Did you know that North Carolina is the number one sweet potato producing state in the United States? It’s the official state vegetable! - and, if you live in NC, it’s a great reason to buy locally grown sweet potatoes. When are they in season you might ask? Harvest usually begins in August or September and properly cured and stored sweet potatoes can last throughout the winter months and into early spring. Delicious sweet potatoes are still available now at my local farmers market (Hey, Greensboro Farmer’s Curb Market!)

Sweet potatoes are most commonly orange, but other varieties are white, purple or yellow. They are packed full of nutrients- a rich source of fiber, as well as an array of vitamins and minerals including iron, calcium, selenium, and they're a good source of most of our B vitamins and vitamin C. They are also high in an antioxidant known as beta-carotene, which converts to vitamin A once consumed. *Pro tip: carotenoids are fat soluble, so add a little fat to your sweet potatoes to aid in absorbtion of beta carotene and boost the flavor!

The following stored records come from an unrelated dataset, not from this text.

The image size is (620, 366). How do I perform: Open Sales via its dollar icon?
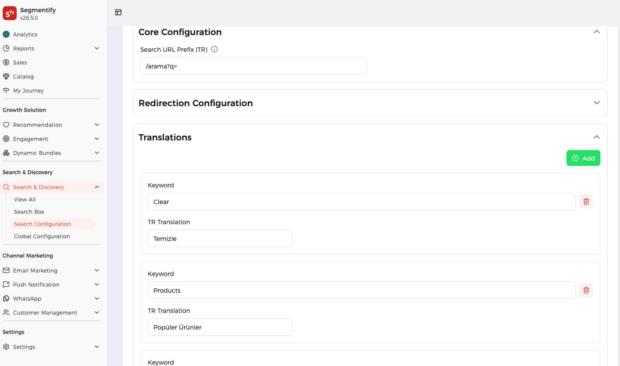(6, 62)
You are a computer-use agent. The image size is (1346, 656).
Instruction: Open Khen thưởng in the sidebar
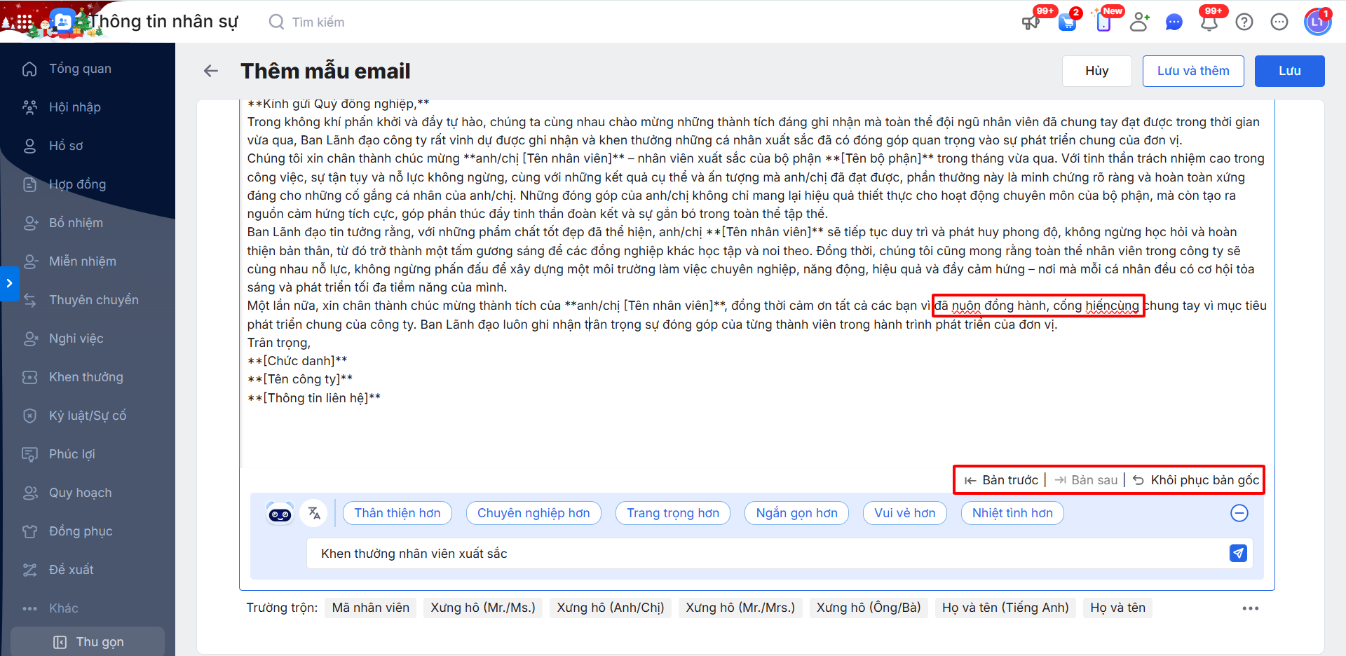(x=86, y=377)
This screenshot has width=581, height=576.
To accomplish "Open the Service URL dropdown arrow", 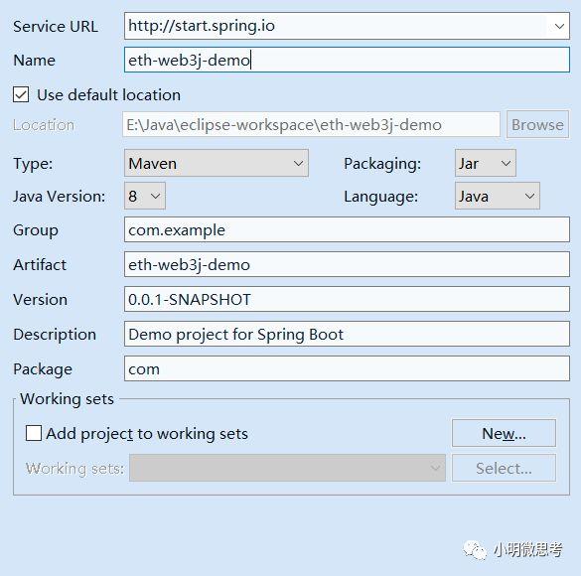I will pos(559,26).
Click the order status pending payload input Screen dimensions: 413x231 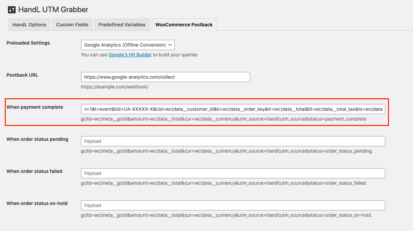(x=233, y=141)
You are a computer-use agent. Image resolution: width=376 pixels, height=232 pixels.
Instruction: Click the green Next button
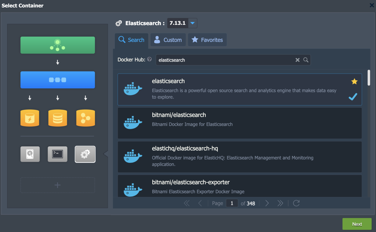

There are so many ways to prepare sweet potatoes. I tend to veer in the savory direction, and one of my favorite recipes is below. This version is adapted from a recipe by Mark Bittman. I make it often and alter it, depending on what I have on hand. I’ll link the original recipe here (https://cooking.nytimes.com/recipes/1012795-roasted-sweet-potato-salad-with-black-beans-and-chile-dressing), and my version is below with ingredients that I found at my local farmers market this last fall.

I hope you’ll give it a try, and let me know what you think!

Roasted Sweet Potato Salad

Adapted from Mark Bittman

Ingredients:

1 pound sweet potatoes, cut into 1/4 inch cubes (peeled or not- your choice!*)

1 small red onion, diced

4 tablespoons olive oil, divided

1/2 teaspoon salt + pepper, divided

juice & zest from 1 lime

1 garlic clove, minced

1/4 teaspoon chili powder

1/4 teaspoon cumin

1 cup black beans, cooked (or canned, rinsed and drained)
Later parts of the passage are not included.